Die Grundlage für die Beratungsstelle wurde bereits im Jahr 2001 durch Beschlüsse des Umweltausschusses geschaffen. Um der steigenden Nachfrage nach Energieberatung gerecht zu werden, wurde im Jahr 2008 eine zusätzliche Stelle im Handlungsfeld Energie eingerichtet, die bis Ende 2016 über den Energiefonds refinanziert wurde. Der bestehende Vertrag mit der Verbraucherzentrale NRW läuft bis zum 31. Dezember 2018.
Die Stadt übernimmt mit dem beantragten Festbetrag die Personal-, Sach- und Gemeinkosten für die Beratungsstelle im Bereich des liberalisierten Energiemarktes. Die verbleibenden Kosten werden durch Mittel des Landes Nordrhein-Westfalen über die Verbraucherzentrale Düsseldorf gedeckt.
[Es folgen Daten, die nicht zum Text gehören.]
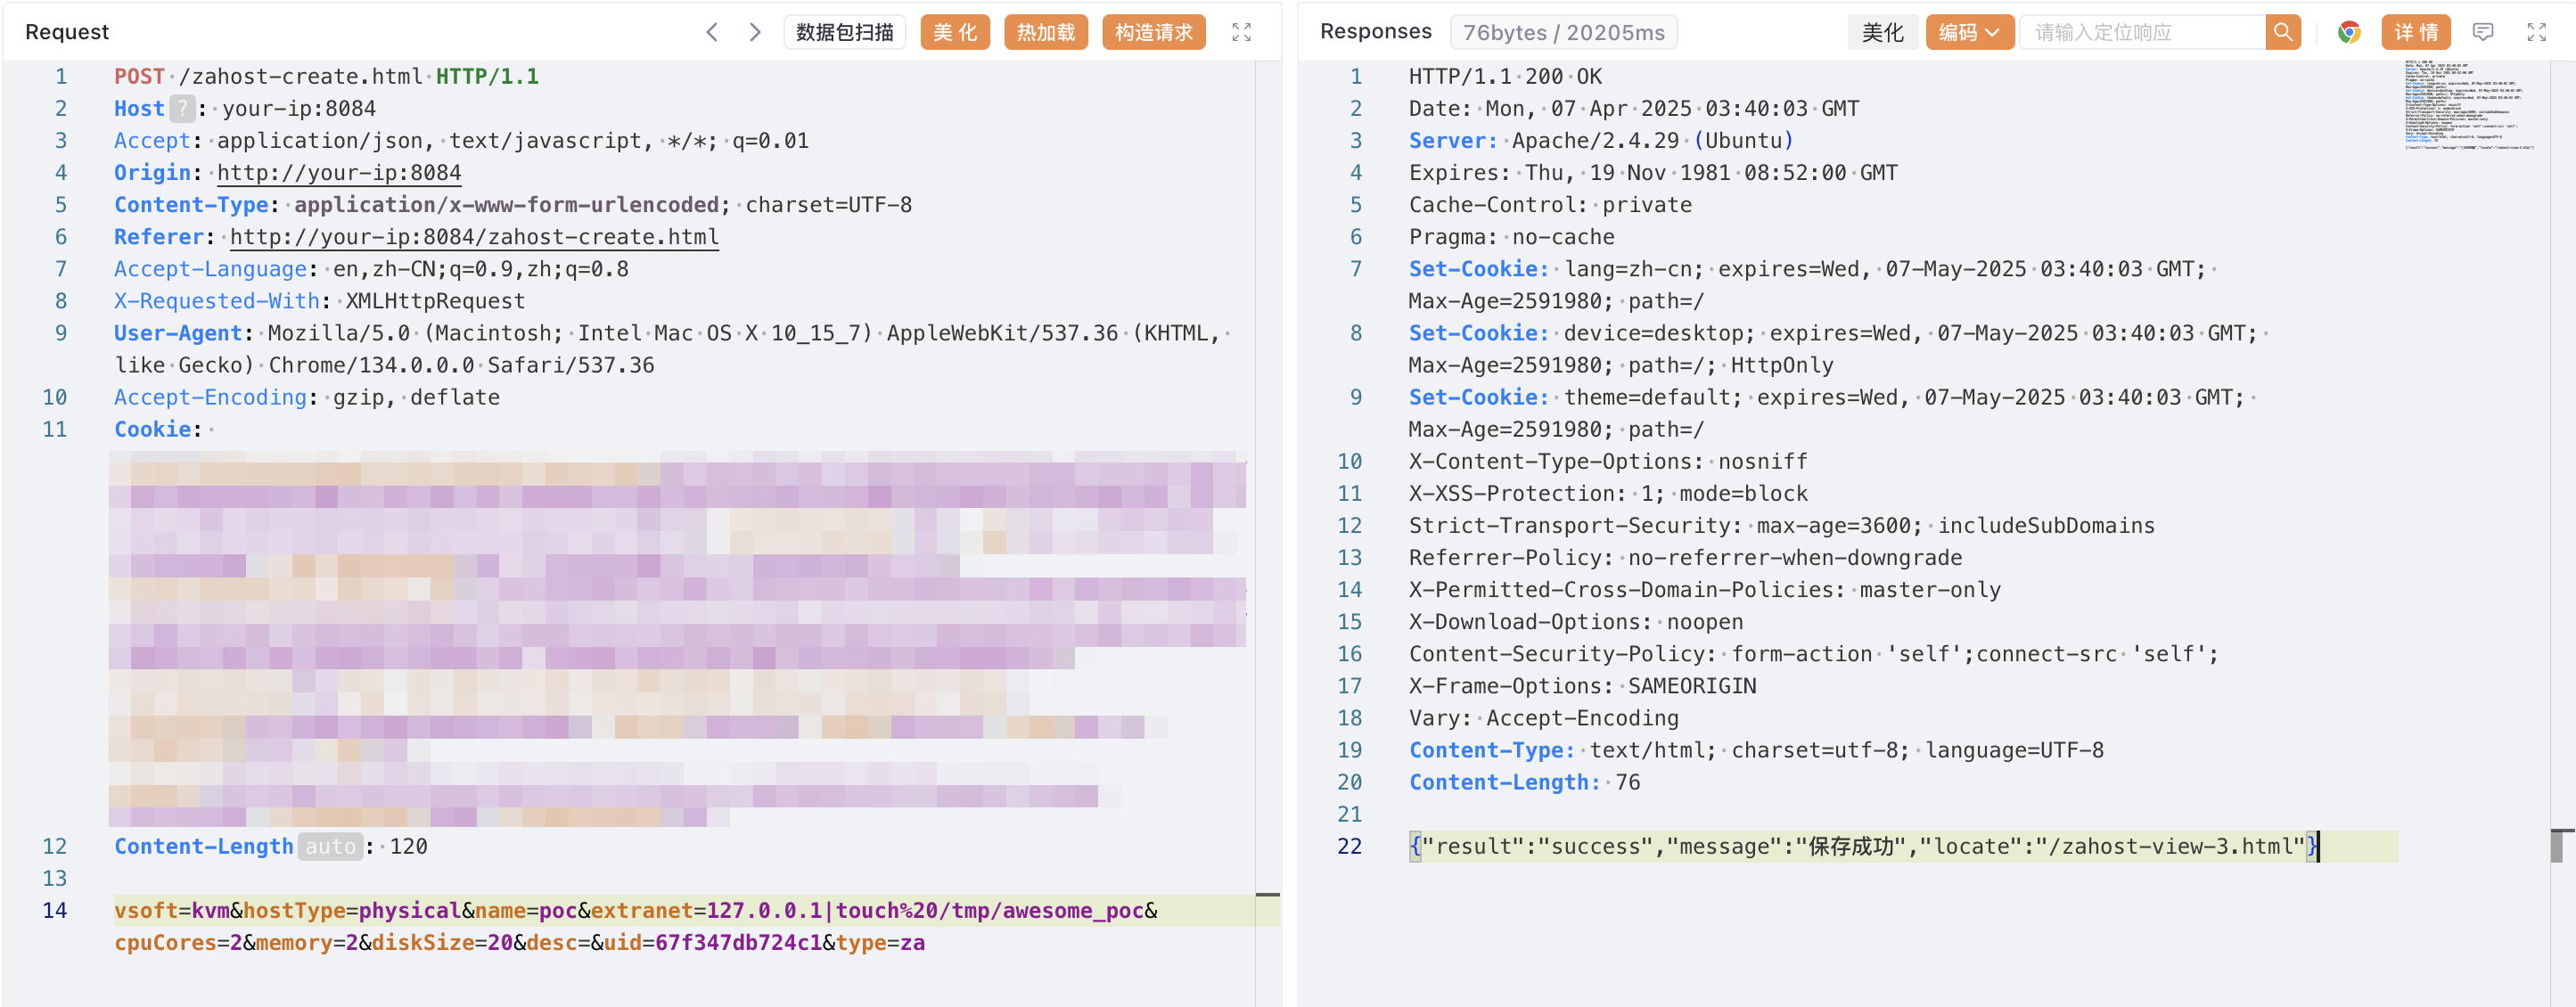Open response in Chrome browser icon

tap(2348, 32)
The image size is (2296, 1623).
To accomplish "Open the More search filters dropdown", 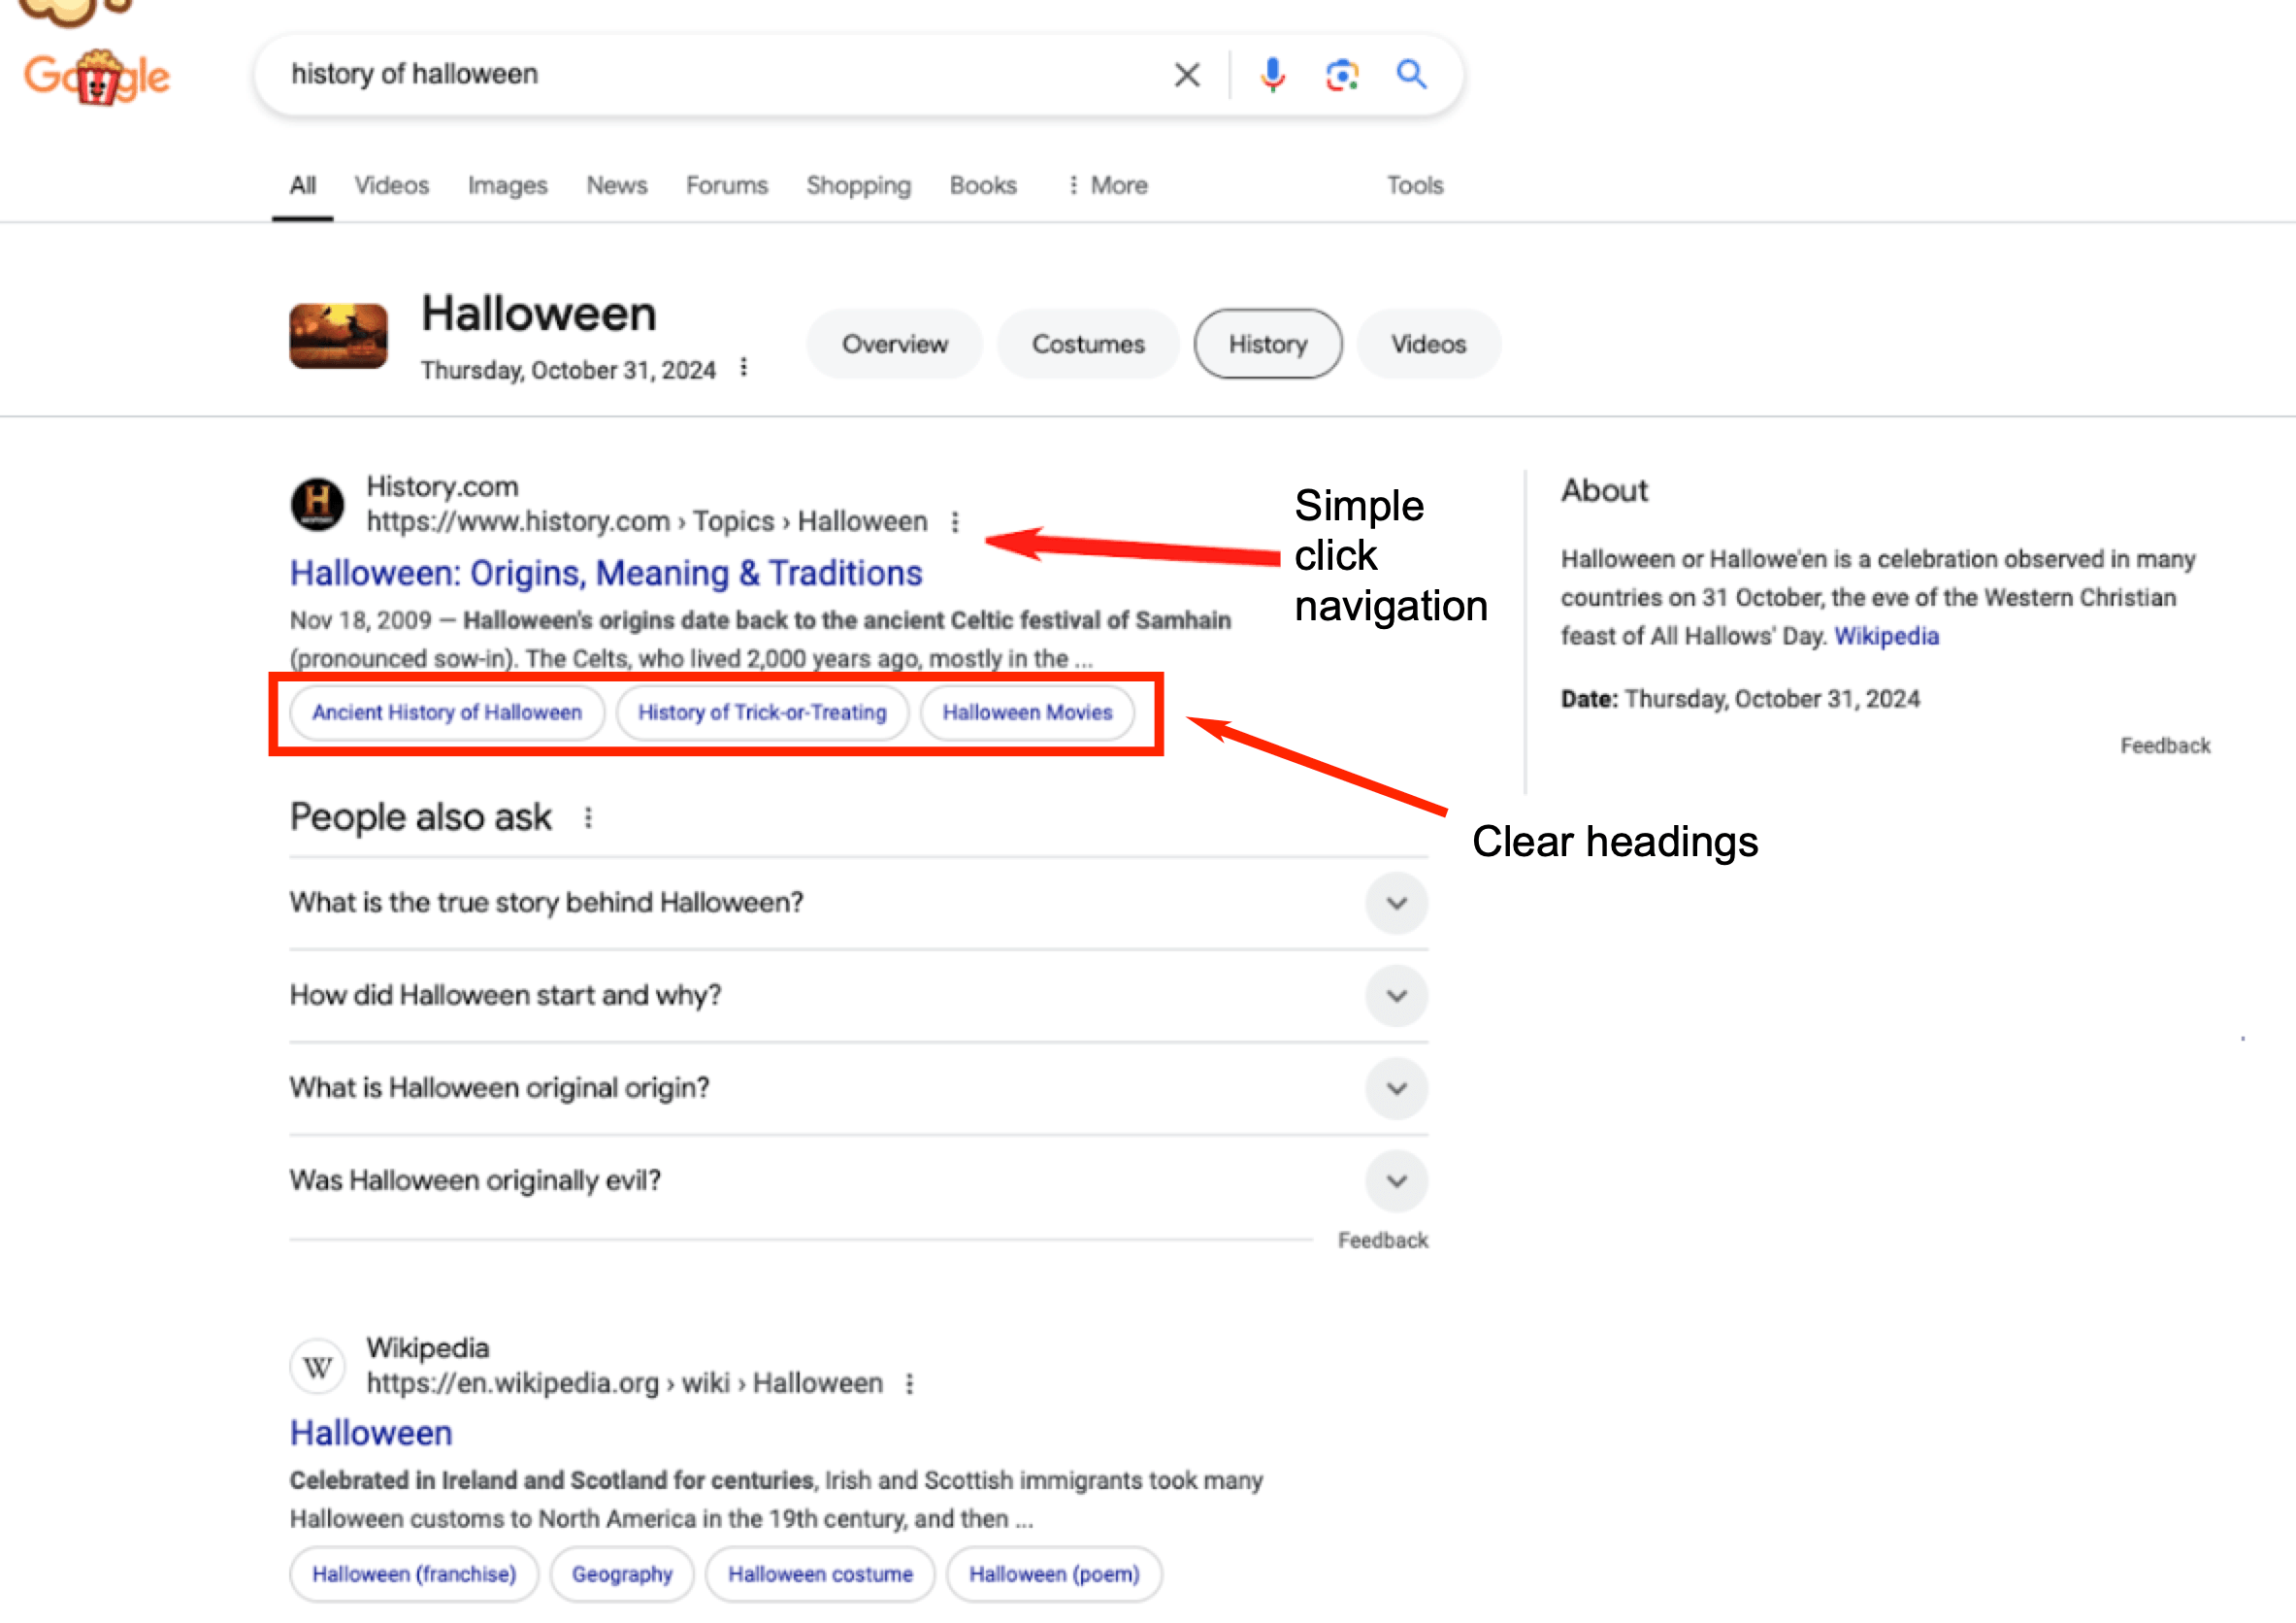I will click(1108, 185).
Die Verwaltung beschreibt die Finanzierung als Bestandteil der energiepolitischen Strategie, um die Information der Bürger über Energieeffizienz und den liberalisierten Energiemarkt sicherzustellen. Eine haushaltsmäßige Belastung des allgemeinen Stadthaushalts wird nicht angegeben.